Text segment
Looking at it again, I see I misread the diff report. I thought the whole paragraph starting with “However, if memory has been modified in an incoherent fashion…” was added.
In any case, I re-re-re-reread that Wiki page and I don’t get to the conclusion that
I’m hoping I’m just dense
Here’s how I read it:
There are a number of advanced operations that perform what we call “incoherent memory accesses”:
However, if memory has been modified in an incoherent fashion, any subsequent reads from that memory are not automatically guaranteed to see these changes. These reads could be from any OpenGL operation that reads from the memory. This includes, but is not limited to:
I expect atomics are included in this
Furthermore, any subsequent writes to those memory locations are not guaranteed to overwrite the value written incoherently.
That’s my scenario.
First, within a single shader invocation, if you perform an incoherent memory write, the value written will always be visible for reading. But only through that particular variable and only within the shader invocation that issued the write. You need not do anything special to make this happen. However, it is possible that, between writing and reading, another invocation may have stomped on that value. So long as that is not the case, reading it will produce the value you have written.

The task
In the text on incoherent memory accesses, what two limits apply to when a value from an incoherent memory write is always visible for reading within a single shader invocation?

Supplied entries
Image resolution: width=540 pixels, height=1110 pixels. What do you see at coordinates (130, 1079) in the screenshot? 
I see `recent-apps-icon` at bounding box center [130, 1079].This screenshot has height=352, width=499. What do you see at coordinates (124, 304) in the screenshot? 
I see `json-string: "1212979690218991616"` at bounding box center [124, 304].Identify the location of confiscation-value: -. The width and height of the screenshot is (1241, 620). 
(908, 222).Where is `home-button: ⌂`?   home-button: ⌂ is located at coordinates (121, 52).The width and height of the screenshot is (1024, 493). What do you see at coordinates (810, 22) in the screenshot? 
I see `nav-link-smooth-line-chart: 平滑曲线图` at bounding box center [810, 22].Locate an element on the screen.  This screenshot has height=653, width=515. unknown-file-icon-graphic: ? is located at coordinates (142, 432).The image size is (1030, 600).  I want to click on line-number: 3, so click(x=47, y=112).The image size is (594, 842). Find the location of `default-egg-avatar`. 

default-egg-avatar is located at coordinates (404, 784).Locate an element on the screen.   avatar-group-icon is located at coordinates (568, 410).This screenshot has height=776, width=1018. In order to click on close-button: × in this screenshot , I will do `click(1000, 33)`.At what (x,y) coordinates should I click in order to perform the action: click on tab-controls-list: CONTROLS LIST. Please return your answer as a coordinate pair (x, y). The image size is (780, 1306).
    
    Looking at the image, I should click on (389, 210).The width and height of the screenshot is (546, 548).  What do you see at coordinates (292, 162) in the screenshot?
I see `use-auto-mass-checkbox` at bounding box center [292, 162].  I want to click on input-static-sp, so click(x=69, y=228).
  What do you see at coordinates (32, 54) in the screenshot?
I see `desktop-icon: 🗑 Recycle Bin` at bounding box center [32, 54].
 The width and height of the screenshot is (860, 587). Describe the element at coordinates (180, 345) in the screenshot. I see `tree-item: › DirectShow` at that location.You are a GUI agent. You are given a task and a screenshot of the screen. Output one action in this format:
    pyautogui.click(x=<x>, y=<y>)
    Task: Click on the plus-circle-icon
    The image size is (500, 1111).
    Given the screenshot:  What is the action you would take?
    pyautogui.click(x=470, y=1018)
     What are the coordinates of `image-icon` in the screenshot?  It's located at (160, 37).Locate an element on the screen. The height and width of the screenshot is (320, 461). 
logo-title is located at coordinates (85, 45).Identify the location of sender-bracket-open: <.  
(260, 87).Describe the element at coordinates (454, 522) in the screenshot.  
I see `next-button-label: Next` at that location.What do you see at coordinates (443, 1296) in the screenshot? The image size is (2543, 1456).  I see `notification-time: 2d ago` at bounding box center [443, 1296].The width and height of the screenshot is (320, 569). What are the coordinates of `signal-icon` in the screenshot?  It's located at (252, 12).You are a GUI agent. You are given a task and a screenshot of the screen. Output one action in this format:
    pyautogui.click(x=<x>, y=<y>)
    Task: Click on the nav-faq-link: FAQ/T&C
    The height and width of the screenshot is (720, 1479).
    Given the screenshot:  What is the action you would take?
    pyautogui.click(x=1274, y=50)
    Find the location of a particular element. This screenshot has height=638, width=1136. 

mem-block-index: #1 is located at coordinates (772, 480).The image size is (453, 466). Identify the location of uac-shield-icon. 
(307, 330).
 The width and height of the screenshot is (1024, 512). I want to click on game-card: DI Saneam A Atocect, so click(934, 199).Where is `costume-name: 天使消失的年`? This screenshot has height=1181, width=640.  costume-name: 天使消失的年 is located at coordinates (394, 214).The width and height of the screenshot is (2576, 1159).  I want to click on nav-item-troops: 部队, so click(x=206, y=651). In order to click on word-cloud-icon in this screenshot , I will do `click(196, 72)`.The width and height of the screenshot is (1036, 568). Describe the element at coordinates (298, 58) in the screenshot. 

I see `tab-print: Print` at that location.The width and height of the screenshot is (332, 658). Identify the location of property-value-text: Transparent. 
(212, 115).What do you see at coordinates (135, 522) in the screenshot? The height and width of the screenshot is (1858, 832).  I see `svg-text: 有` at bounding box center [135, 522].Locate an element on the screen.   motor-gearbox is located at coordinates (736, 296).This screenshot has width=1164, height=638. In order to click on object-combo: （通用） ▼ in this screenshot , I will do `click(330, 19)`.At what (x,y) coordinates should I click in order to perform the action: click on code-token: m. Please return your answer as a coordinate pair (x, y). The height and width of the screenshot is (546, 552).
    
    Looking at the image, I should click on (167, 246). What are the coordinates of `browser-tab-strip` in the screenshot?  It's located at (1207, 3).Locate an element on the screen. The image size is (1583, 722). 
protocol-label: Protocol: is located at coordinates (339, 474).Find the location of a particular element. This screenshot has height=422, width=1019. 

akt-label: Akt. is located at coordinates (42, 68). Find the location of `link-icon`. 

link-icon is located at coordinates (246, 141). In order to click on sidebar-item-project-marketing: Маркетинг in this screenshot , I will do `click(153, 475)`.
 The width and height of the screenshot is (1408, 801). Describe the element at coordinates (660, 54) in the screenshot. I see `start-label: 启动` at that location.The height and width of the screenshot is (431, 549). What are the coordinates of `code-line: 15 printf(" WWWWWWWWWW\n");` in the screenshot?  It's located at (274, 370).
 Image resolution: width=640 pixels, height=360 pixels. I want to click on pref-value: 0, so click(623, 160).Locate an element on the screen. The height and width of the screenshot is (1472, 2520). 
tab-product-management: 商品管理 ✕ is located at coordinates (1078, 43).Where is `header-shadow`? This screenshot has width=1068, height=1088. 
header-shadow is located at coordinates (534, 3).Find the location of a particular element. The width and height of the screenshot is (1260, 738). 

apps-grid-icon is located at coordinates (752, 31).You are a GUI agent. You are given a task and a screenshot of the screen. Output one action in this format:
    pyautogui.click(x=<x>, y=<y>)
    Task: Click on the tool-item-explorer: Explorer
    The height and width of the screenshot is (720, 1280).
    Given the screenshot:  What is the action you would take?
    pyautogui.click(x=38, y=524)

Answer section
It is visible only through that particular variable and only within the shader invocation that issued the write.